3. The platform routes the request to DeepInfra's serverless endpoints, which executes the task and returns the resulting data payload.

## Frequently Asked Questions

**Which LLM models can I use with the chat tool?**
You can use any model hosted on DeepInfra, such as `deepseek-ai/DeepSeek-V3` or `meta-llama/Llama-3.3-70B-Instruct`, by passing the model name to the `create_chat_completion` tool.

**How do I generate images using FLUX or Stable Diffusion?**
Use the `generate_image` tool. Simply provide the model name (e.g., `black-forest-labs/FLUX-1-schnell`) and your text prompt to receive the generated image URL.

**What is the 'run_native_inference' tool used for?**
It is used for models that don't follow the OpenAI chat/image spec, such as audio transcription (Whisper), specialized OCR models, or your own private model deployments on DeepInfra.

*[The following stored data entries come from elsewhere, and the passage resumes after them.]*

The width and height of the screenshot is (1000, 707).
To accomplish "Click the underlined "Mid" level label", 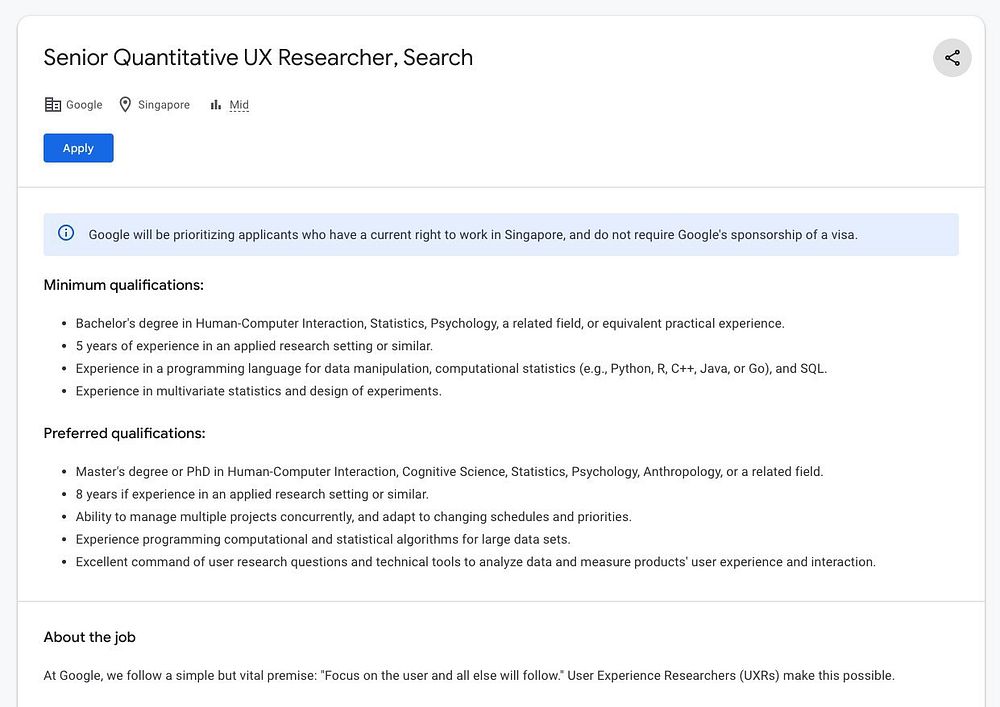I will coord(239,105).
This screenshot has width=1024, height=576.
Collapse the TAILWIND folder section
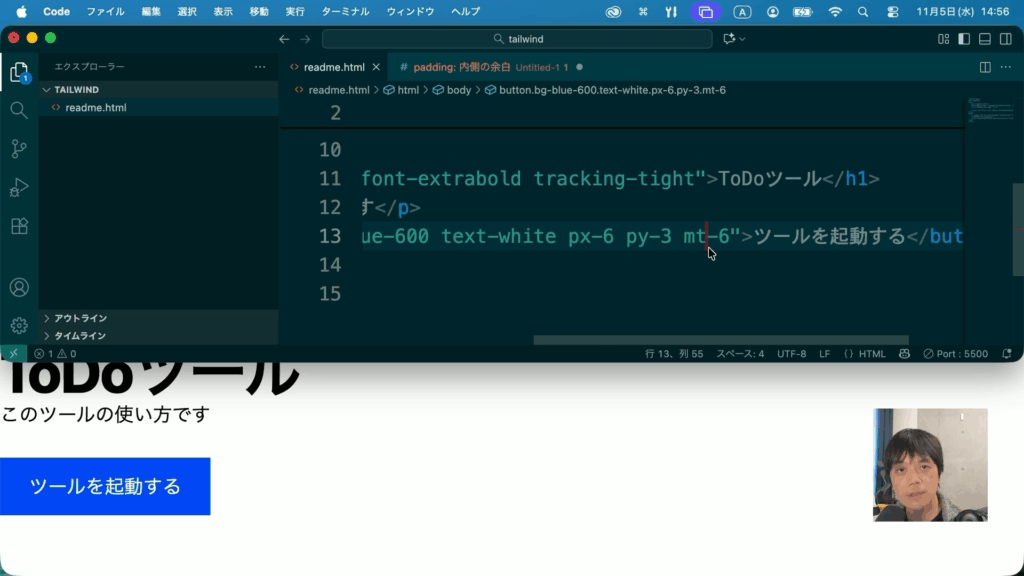pos(76,90)
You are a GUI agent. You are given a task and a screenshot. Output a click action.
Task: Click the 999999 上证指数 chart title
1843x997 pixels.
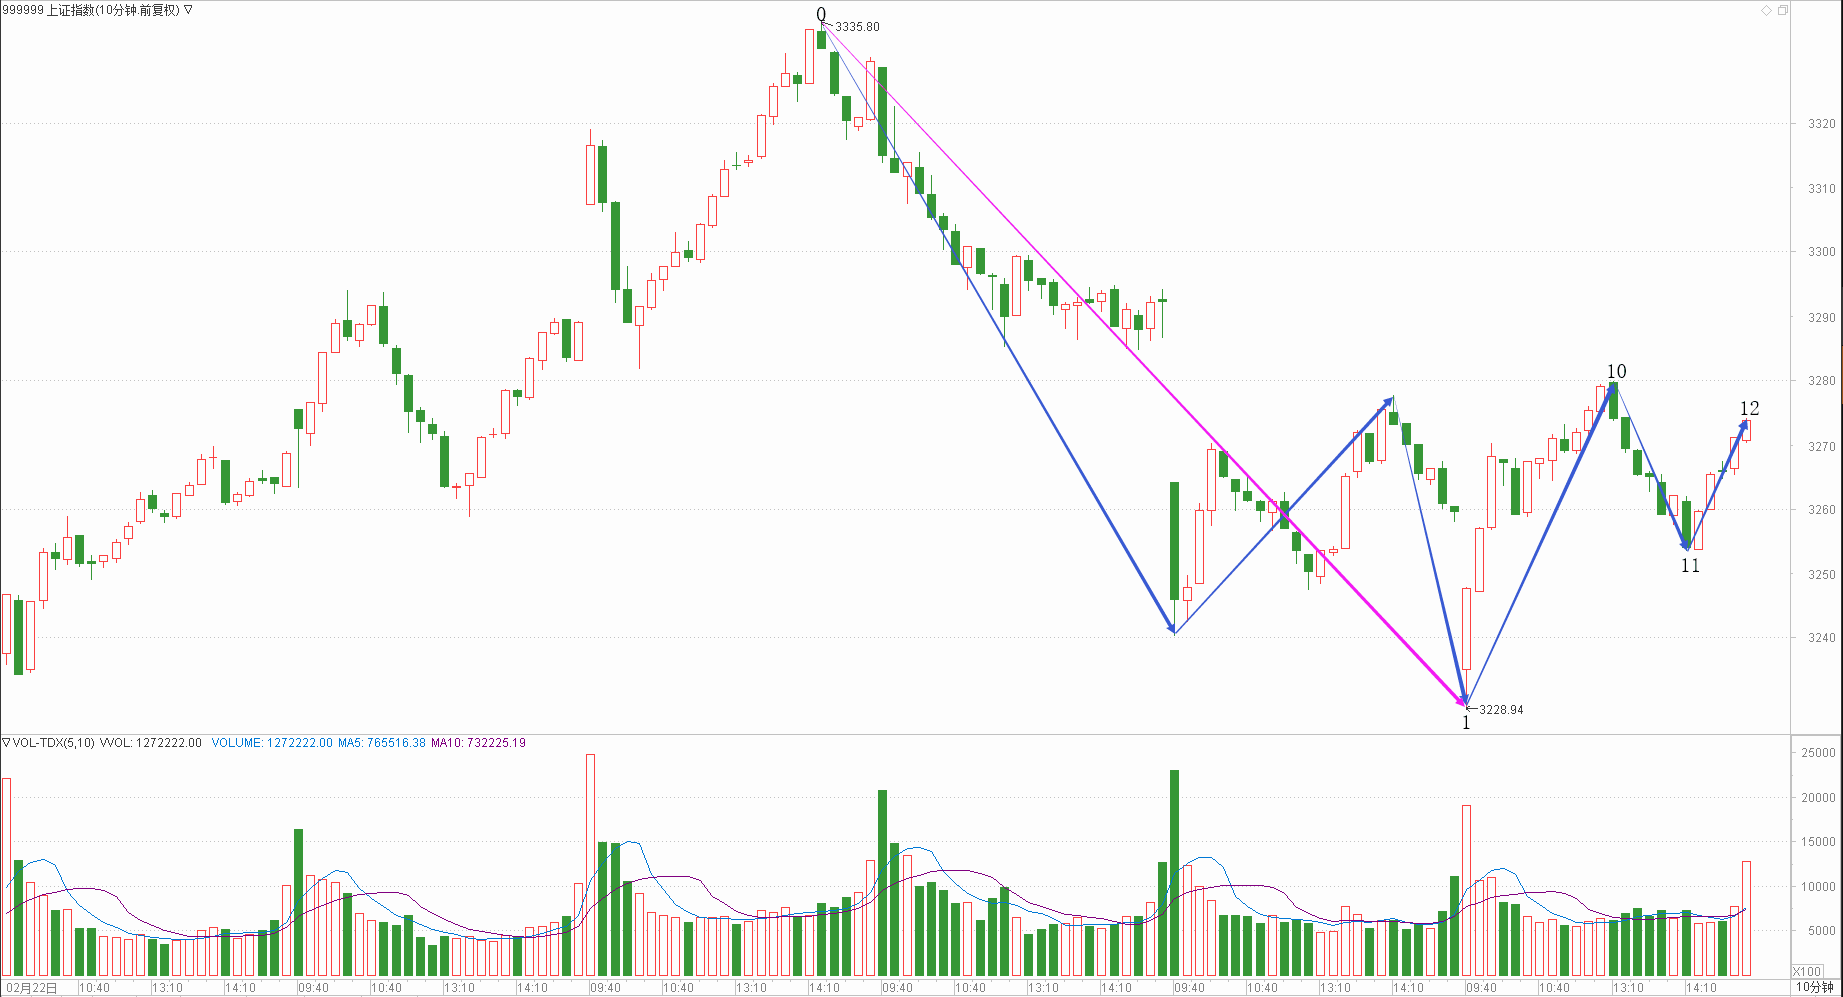pyautogui.click(x=90, y=10)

**What do I need to use an API key when running create_chat_completion?**
You must provide a valid DeepInfra API token for authentication. This token verifies your subscription and grants access to the models you're calling.

**How should I handle rate limits when using create_embedding?**
If you hit a rate limit, your agent will receive an error code telling you how long to wait. You just need to implement simple backoff logic in your workflow.

**What is the required input format for the text I pass to create_embedding?**
You must provide plain string(s) of text. The system will handle chunking and processing those inputs into high-dimensional vectors.

**Does run_native_inference support models that don't follow the standard OpenAI spec?**
Yes, that's exactly what it does. This tool lets you access specialized models for tasks like OCR or custom deployments outside of the typical LLM format.

**Can I control the output image size when using generate_image?**
You specify the desired dimensions—like 1024x1024 pixels—as part of the prompt parameters. This ensures your visual assets fit exactly where you need them.